On 09-Mar-2011 13:25, tyru wrote:
> On Wed, Mar 9, 2011 at 7:56 PM, Ingo Karkat <[email protected]> wrote:
>> On 09-Mar-2011 10:37, tyru wrote:
>>> 1. vim -u NONE -i NONE
>>> 2. :echo strdisplaywidth("\<Tab>foo", 8)
>>>
>>> It returns 11 but I expect that the return value is 3 ("foo").
>>> I'm getting something wrong?
>>> Default 'tabstop' value is 8, so strdisplaywidth("\<Tab>") returns 8.

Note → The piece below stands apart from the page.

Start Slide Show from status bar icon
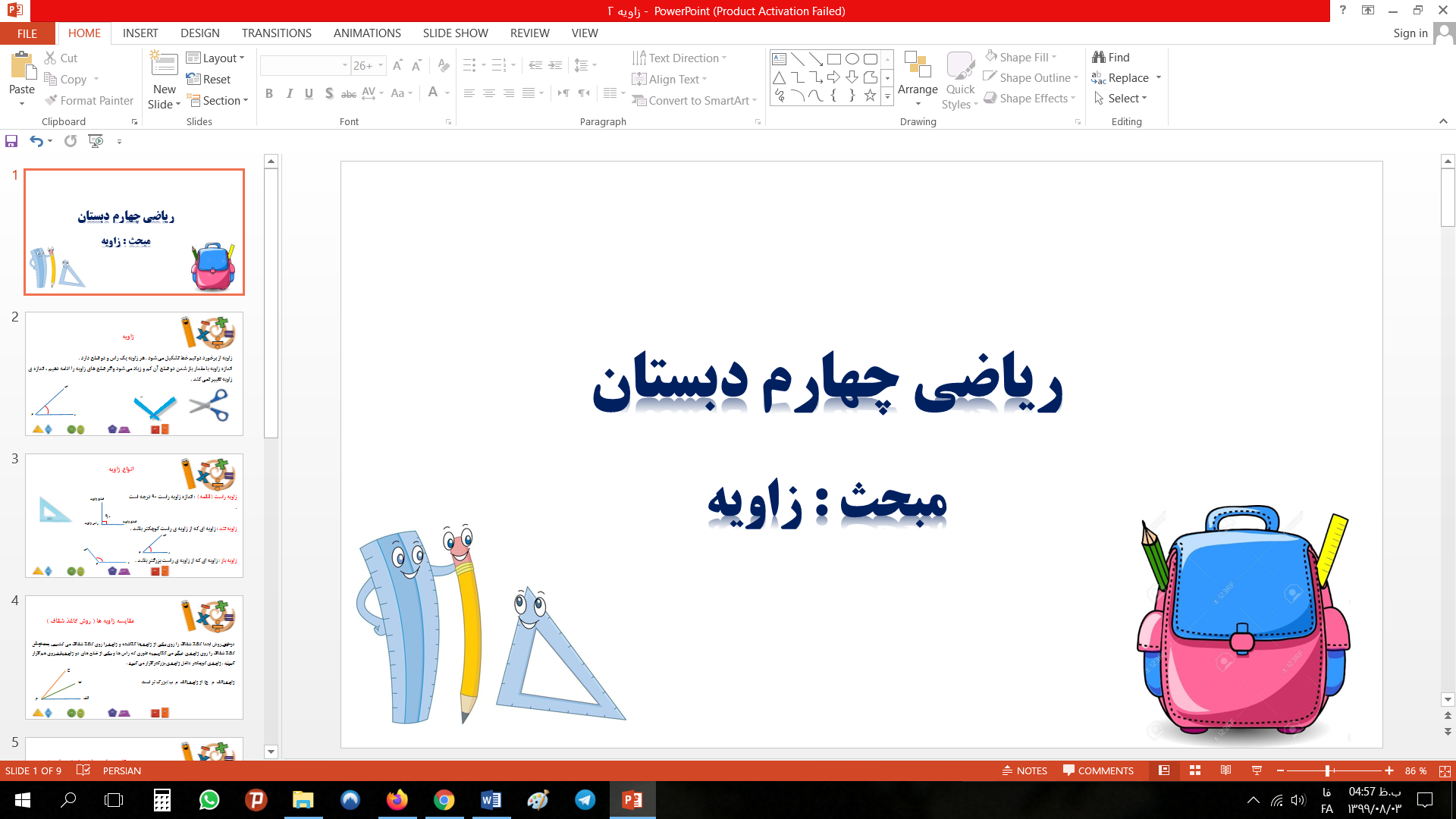[1257, 770]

>>> it is expected value, though.
>>
>> 11 = 8 (<Tab>) + 3 ("foo") is correct; the <Tab> occupies 8 display cells,
>> and
>> is therefore included. The function is mostly used for visual alignment along
>> screen colums.
> I specified 8 to strdisplaywidth(), it should skip 8 display cells
> (<Tab>), doesn't it?
Ah, now I see your misunderstanding. At position 8 (which, assuming default
ts=8, yields the same result as position 0), the leading <Tab> character is
rendered in the full 8 display cells. The {col} argument doesn't cut into the
{expr} (reducing its effective width), rather it's an offset to where the full
{expr} will be rendered.
The use case behind it is this: I have a string "\<Tab>foo", and I want to print
it starting from screen column N. Tell me how many display cells the string will
take, so that I can vertically align another output below it.